TSF\audio\2023\05\noticias\27\21_francisco_nascimento_catarina_martins
E de conquistas várias falou Catarina Martins. Não deixou um guia para a futura liderança, mas lembrou os caminhos trilhados que permitiram "a vinculação de dezenas de milhares de pessoas que trabalhavam para o Estado e que não tinham um dia de férias pago por serem precárias", o começo da construção da "justiça para o acesso à reforma de quem começou a trabalhar em criança", a garantia de "manuais escolares gratuitos para as crianças e jovens no ensino obrigatório" e "transportes públicos gratuitos para jovens e idosos e passes família".
A enunciação é longa e serve como uma espécie de prestar de contas perante a militância bloquista, lembrando ainda que foi o partido que revelou "escândalos financeiros", que denunciou "a pirataria das privatizações e os banqueiros e CEO que prejudicaram o país". "Lembrem-se que era o Bloco de Esquerda que Ricardo Salgado tratava como o seu inimigo e tinha toda a razão, é uma honra para nós termos mostrado que o crime é crime e que foram os banqueiros quem assaltaram os bancos", vinca a ainda coordenadora do partido para aplauso dos delegados antes de entrar no alvo preferencial que é o Partido Socialista.
O "momento cavaquista" do PS, o "padrasto do populismo"
Já com o balanço na voz, o momento é de acertar contas com o Partido Socialista e com António Costa, ele que foi parceiro mas que também foi hostil em vários momentos com o Bloco de Esquerda e com Catarina Martins em particular.

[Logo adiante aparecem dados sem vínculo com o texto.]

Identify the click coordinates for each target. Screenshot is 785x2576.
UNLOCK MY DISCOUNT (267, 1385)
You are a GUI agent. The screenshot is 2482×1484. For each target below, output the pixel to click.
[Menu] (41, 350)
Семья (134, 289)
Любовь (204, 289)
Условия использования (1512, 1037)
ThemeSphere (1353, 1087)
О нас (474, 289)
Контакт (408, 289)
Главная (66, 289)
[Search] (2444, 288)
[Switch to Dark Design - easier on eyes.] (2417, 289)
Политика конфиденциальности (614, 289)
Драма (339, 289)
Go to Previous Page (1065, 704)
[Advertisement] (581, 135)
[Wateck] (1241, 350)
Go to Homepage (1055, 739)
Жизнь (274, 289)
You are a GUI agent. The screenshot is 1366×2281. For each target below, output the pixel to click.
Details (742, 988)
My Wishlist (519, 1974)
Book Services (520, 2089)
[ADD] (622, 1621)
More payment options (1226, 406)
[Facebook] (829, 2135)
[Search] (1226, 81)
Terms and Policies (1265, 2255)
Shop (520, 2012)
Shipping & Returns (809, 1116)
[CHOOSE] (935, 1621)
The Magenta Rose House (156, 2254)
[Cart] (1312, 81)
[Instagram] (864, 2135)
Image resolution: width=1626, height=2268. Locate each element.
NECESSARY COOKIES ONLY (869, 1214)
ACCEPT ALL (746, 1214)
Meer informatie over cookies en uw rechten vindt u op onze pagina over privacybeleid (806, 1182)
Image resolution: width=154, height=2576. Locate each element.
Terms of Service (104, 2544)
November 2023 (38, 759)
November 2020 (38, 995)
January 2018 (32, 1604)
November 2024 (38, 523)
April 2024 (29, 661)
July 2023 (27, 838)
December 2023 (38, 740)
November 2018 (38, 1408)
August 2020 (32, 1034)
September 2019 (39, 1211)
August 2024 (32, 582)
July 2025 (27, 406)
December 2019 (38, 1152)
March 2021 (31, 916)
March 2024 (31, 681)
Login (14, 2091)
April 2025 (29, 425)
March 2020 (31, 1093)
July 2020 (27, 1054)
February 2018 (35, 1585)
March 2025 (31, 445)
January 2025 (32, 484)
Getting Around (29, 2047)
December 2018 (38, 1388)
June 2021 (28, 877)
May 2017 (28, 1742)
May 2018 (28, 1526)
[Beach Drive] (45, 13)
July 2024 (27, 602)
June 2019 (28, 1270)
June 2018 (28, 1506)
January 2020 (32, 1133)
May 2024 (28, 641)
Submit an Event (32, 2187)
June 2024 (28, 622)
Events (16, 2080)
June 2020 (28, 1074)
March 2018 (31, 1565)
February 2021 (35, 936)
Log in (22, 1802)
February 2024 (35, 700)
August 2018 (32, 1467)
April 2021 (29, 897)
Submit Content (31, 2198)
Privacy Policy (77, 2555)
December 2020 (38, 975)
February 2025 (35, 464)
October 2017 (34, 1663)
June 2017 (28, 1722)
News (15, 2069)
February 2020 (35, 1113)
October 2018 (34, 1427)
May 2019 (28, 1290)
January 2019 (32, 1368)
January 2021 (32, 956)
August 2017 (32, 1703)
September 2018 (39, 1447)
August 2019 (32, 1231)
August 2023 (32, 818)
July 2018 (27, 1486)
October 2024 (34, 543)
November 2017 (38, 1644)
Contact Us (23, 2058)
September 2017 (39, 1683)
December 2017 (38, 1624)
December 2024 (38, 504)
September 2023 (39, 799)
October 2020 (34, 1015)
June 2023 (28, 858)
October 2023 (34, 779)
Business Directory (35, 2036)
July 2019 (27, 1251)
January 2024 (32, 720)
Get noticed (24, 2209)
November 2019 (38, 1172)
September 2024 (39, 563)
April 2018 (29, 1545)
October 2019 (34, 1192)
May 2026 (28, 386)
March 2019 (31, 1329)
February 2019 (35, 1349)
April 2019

E "coerência" é a palavra que a porta-voz do partido escolhe para falar da geringonça e do acordo firmado com o Partido Socialista, mas também a coerência ao chumbar o Orçamento do Estado de 2020 que acabou por levar a uma "derrota eleitoral que deixou feridas".
Notando que já sentem nas ruas o crescimento do partido - "e que até as sondagens já reconhecem" - Catarina Martins parte para o ataque: "António Costa recusou qualquer acordo à esquerda em 2019 para dois anos depois provocar uma crise política e ter maioria absoluta, foi uma artimanha de que saiu vencedor".
"Agora não sabe o que fazer com a sua vitória e é consumido pela pior de todas as situações: o governo pouco faz e não tem desculpa nenhuma, pediu todo o poder de uma maioria absoluta e num ano e meio desbaratou a confiança de boa parte dos seus eleitores", nota Catarina Martins para quem o PS "usa o aparelho do Estado, perde-se em guerras internas e Portugal assiste incrédulo a um governo paralisado e enredado nos seus próprios erros".
Sublinhando que "bem pode o PS vitimizar-se", a líder do partido diz que "não foi nenhuma oposição que criou qualquer dos problemas que os ministros inventam, todos são auto-infligidos e a arrogância só os amplifica". "E assim se entretém uma degradação da vida pública em que o PS se tornou o padrasto de todo o populismo", ataca.
Ao apontar falhas da governação, Catarina Martins conclui: "sejamos claros, todos estes problemas estruturais foram agravados porque o PS, com maioria absoluta, achou que chegara o seu momento cavaquista". "Não foi portanto porque a negociação lhes tirava horas de sono que o PS recusou qualquer entendimento com a esquerda, foi mesmo porque quis uma política no avesso da esquerda".
No ajuste de contas com o PS, vinca-se que se "encenam confrontos vazios com a direita" ao mesmo tempo que lhe "copiam" políticas e ainda se encontram responsabilidades no crescimento da extrema-direita.
"Mesmo no confronto com a extrema-direita, na defesa de valores de dignidade e respeito, da igualdade e das liberdades, ao negar as condições concretas do salário, do serviço público, da habitação, ao fazer dos serviços secretos um misterioso joguete, ao propor restrições constitucionais perigosas, o PS está a contaminar todo o debate democrático e a estender a passadeira ao regresso dos piores fantasmas do passado", conclui.
Com um sorriso de orelha a orelha, embalada pelas palmas da convenção, Catarina Martins agradece "os anos extraordinários" e promete continuar na luta popular, "lado a lado". Na hora da despedida, sai de cabeça erguida e sem nada por dizer, a prestação de contas está feita. O ajuste também.